● WHAT YOU HAVE TO DO
Return the records below exactly, leaving nothing out.
[Opening DATA FOR THE TASK section]
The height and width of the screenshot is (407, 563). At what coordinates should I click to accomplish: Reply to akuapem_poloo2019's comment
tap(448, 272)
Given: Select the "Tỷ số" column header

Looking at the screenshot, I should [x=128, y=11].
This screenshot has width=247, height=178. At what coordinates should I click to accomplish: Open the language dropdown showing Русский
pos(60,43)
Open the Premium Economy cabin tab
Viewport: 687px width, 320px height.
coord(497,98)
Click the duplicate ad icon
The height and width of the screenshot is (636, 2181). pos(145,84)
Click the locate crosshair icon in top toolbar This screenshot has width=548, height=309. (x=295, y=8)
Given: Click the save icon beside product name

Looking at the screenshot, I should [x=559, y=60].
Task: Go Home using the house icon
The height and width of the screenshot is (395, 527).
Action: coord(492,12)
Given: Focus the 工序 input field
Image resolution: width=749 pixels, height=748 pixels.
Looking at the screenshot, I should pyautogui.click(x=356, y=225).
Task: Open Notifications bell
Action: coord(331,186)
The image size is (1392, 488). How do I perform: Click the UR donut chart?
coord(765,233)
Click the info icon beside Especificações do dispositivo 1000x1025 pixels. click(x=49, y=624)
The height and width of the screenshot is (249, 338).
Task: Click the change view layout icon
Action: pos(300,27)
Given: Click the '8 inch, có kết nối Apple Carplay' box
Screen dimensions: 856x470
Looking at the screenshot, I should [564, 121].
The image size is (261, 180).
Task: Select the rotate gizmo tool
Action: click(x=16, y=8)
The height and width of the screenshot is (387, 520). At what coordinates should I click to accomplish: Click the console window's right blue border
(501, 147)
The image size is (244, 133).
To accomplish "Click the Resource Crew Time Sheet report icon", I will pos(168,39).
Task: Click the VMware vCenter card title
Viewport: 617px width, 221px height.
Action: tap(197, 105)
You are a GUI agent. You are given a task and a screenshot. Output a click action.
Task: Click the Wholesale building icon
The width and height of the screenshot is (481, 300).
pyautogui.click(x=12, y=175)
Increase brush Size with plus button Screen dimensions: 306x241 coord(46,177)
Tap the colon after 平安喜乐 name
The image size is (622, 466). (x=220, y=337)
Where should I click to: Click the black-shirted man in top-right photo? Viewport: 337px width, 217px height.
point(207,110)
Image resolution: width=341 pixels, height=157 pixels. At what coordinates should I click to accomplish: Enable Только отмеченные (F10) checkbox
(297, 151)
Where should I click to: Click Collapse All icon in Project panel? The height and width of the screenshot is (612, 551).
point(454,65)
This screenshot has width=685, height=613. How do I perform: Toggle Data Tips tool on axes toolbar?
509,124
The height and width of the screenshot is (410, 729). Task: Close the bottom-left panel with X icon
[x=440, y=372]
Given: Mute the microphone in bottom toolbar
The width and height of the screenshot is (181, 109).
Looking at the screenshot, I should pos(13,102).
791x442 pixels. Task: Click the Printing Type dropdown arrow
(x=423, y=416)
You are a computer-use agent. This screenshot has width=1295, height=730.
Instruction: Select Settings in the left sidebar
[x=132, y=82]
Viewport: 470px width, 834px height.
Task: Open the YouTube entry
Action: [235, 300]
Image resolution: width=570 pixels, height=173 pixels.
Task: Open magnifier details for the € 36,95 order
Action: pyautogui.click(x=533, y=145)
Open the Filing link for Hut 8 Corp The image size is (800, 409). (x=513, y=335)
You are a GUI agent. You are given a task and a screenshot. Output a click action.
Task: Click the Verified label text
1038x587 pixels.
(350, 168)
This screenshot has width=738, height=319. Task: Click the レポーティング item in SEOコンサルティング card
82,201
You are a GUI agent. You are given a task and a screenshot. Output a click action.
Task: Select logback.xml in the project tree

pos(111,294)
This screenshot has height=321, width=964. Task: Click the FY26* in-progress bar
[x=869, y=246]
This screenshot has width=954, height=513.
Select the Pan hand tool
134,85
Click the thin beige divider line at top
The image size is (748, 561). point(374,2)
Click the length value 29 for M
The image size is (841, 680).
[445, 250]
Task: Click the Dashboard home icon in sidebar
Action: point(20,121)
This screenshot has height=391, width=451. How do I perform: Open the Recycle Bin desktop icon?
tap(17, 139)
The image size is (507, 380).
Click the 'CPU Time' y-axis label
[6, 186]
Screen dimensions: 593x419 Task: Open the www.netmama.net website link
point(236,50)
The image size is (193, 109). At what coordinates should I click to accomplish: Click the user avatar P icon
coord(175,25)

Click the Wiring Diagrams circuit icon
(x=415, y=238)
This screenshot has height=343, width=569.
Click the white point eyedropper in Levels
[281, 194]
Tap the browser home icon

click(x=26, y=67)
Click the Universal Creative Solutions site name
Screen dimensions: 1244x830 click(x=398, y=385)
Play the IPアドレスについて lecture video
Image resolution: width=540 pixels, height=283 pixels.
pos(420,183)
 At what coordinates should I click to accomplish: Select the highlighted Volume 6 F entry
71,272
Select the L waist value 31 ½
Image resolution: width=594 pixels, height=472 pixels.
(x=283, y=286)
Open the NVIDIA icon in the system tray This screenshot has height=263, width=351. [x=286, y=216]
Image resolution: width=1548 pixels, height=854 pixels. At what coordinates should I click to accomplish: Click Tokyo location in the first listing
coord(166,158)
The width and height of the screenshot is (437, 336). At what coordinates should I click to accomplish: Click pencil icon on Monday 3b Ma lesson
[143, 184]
[Closing DATA FOR THE TASK section]
● THE ANSWER
The height and width of the screenshot is (407, 563). At what coordinates should I click to accomplish: Reply to akuapem_poloo2019's comment
tap(448, 272)
Given: Select the "Tỷ số" column header

Looking at the screenshot, I should [x=128, y=11].
This screenshot has width=247, height=178. At what coordinates should I click to accomplish: Open the language dropdown showing Русский
pos(60,43)
Open the Premium Economy cabin tab
Viewport: 687px width, 320px height.
coord(497,98)
Click the duplicate ad icon
The height and width of the screenshot is (636, 2181). pos(145,84)
Click the locate crosshair icon in top toolbar This screenshot has width=548, height=309. (x=295, y=8)
Given: Click the save icon beside product name

Looking at the screenshot, I should [x=559, y=60].
Task: Go Home using the house icon
The height and width of the screenshot is (395, 527).
Action: coord(492,12)
Given: Focus the 工序 input field
Image resolution: width=749 pixels, height=748 pixels.
Looking at the screenshot, I should pyautogui.click(x=356, y=225).
Task: Open Notifications bell
Action: coord(331,186)
The image size is (1392, 488). How do I perform: Click the UR donut chart?
coord(765,233)
Click the info icon beside Especificações do dispositivo 1000x1025 pixels. click(x=49, y=624)
The height and width of the screenshot is (249, 338).
Task: Click the change view layout icon
Action: pos(300,27)
Given: Click the '8 inch, có kết nối Apple Carplay' box
Screen dimensions: 856x470
Looking at the screenshot, I should [564, 121].
The image size is (261, 180).
Task: Select the rotate gizmo tool
Action: click(x=16, y=8)
The height and width of the screenshot is (387, 520). At what coordinates should I click to accomplish: Click the console window's right blue border
(501, 147)
The image size is (244, 133).
To accomplish "Click the Resource Crew Time Sheet report icon", I will pos(168,39).
Task: Click the VMware vCenter card title
Viewport: 617px width, 221px height.
Action: tap(197, 105)
You are a GUI agent. You are given a task and a screenshot. Output a click action.
Task: Click the Wholesale building icon
The width and height of the screenshot is (481, 300).
pyautogui.click(x=12, y=175)
Increase brush Size with plus button Screen dimensions: 306x241 coord(46,177)
Tap the colon after 平安喜乐 name
The image size is (622, 466). (x=220, y=337)
Where should I click to: Click the black-shirted man in top-right photo? Viewport: 337px width, 217px height.
point(207,110)
Image resolution: width=341 pixels, height=157 pixels. At what coordinates should I click to accomplish: Enable Только отмеченные (F10) checkbox
(297, 151)
Where should I click to: Click Collapse All icon in Project panel? The height and width of the screenshot is (612, 551).
point(454,65)
This screenshot has width=685, height=613. How do I perform: Toggle Data Tips tool on axes toolbar?
509,124
The height and width of the screenshot is (410, 729). Task: Close the bottom-left panel with X icon
[x=440, y=372]
Given: Mute the microphone in bottom toolbar
The width and height of the screenshot is (181, 109).
Looking at the screenshot, I should pos(13,102).
791x442 pixels. Task: Click the Printing Type dropdown arrow
(x=423, y=416)
You are a computer-use agent. This screenshot has width=1295, height=730.
Instruction: Select Settings in the left sidebar
[x=132, y=82]
Viewport: 470px width, 834px height.
Task: Open the YouTube entry
Action: [235, 300]
Image resolution: width=570 pixels, height=173 pixels.
Task: Open magnifier details for the € 36,95 order
Action: pyautogui.click(x=533, y=145)
Open the Filing link for Hut 8 Corp The image size is (800, 409). (x=513, y=335)
You are a GUI agent. You are given a task and a screenshot. Output a click action.
Task: Click the Verified label text
1038x587 pixels.
(350, 168)
This screenshot has width=738, height=319. Task: Click the レポーティング item in SEOコンサルティング card
82,201
You are a GUI agent. You are given a task and a screenshot. Output a click action.
Task: Select logback.xml in the project tree

pos(111,294)
This screenshot has height=321, width=964. Task: Click the FY26* in-progress bar
[x=869, y=246]
This screenshot has width=954, height=513.
Select the Pan hand tool
134,85
Click the thin beige divider line at top
The image size is (748, 561). point(374,2)
Click the length value 29 for M
The image size is (841, 680).
[445, 250]
Task: Click the Dashboard home icon in sidebar
Action: point(20,121)
This screenshot has height=391, width=451. How do I perform: Open the Recycle Bin desktop icon?
tap(17, 139)
The image size is (507, 380).
Click the 'CPU Time' y-axis label
[6, 186]
Screen dimensions: 593x419 Task: Open the www.netmama.net website link
point(236,50)
The image size is (193, 109). At what coordinates should I click to accomplish: Click the user avatar P icon
coord(175,25)

Click the Wiring Diagrams circuit icon
(x=415, y=238)
This screenshot has height=343, width=569.
Click the white point eyedropper in Levels
[281, 194]
Tap the browser home icon

click(x=26, y=67)
Click the Universal Creative Solutions site name
Screen dimensions: 1244x830 click(x=398, y=385)
Play the IPアドレスについて lecture video
Image resolution: width=540 pixels, height=283 pixels.
pos(420,183)
 At what coordinates should I click to accomplish: Select the highlighted Volume 6 F entry
71,272
Select the L waist value 31 ½
Image resolution: width=594 pixels, height=472 pixels.
(x=283, y=286)
Open the NVIDIA icon in the system tray This screenshot has height=263, width=351. [x=286, y=216]
Image resolution: width=1548 pixels, height=854 pixels. At what coordinates should I click to accomplish: Click Tokyo location in the first listing
coord(166,158)
The width and height of the screenshot is (437, 336). At what coordinates should I click to accomplish: Click pencil icon on Monday 3b Ma lesson
[143, 184]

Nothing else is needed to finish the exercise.